■ TASK: Please write out exactly the lines of the data below from the line holding "Add a cube primitive from toolbar" through the line holding "Given: Click the CT ratio field", and leave out the rest.

Dataset entries:
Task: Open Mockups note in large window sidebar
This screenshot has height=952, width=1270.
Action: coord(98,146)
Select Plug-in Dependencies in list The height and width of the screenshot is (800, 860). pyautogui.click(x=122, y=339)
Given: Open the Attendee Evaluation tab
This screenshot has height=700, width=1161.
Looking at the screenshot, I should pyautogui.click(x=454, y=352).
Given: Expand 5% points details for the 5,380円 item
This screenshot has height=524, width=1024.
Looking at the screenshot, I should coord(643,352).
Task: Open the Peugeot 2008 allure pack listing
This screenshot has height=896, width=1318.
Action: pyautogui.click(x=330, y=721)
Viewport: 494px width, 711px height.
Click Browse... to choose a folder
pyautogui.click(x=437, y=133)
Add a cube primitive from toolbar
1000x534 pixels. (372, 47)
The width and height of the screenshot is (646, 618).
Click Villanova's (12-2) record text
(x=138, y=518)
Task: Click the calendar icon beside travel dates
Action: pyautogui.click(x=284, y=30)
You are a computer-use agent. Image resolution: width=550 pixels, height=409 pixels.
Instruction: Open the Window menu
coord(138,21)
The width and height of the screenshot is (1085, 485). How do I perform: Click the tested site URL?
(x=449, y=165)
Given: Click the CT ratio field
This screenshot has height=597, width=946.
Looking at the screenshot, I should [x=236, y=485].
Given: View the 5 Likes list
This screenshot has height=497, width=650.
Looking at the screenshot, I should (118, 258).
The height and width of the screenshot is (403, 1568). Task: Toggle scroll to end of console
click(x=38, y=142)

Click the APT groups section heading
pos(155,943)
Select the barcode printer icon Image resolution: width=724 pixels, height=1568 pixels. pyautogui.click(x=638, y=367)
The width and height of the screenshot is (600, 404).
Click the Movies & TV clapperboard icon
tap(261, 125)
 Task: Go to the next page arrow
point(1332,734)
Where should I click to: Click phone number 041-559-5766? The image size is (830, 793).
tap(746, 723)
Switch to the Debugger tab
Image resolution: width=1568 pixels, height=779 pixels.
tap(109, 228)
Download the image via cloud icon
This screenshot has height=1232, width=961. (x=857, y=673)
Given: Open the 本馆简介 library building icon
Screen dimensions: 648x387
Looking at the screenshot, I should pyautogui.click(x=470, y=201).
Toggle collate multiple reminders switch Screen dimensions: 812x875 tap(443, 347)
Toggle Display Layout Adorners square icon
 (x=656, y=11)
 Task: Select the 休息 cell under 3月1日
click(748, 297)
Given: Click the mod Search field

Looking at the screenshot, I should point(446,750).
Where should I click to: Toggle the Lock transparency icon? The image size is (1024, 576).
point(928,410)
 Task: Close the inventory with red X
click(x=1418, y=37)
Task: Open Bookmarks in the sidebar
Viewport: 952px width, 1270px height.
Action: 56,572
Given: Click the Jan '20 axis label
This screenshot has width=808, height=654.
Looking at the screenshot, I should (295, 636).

■ SOLUTION FOR THIS TASK:
Add a cube primitive from toolbar
1000x534 pixels. (372, 47)
The width and height of the screenshot is (646, 618).
Click Villanova's (12-2) record text
(x=138, y=518)
Task: Click the calendar icon beside travel dates
Action: pyautogui.click(x=284, y=30)
You are a computer-use agent. Image resolution: width=550 pixels, height=409 pixels.
Instruction: Open the Window menu
coord(138,21)
The width and height of the screenshot is (1085, 485). How do I perform: Click the tested site URL?
(x=449, y=165)
Given: Click the CT ratio field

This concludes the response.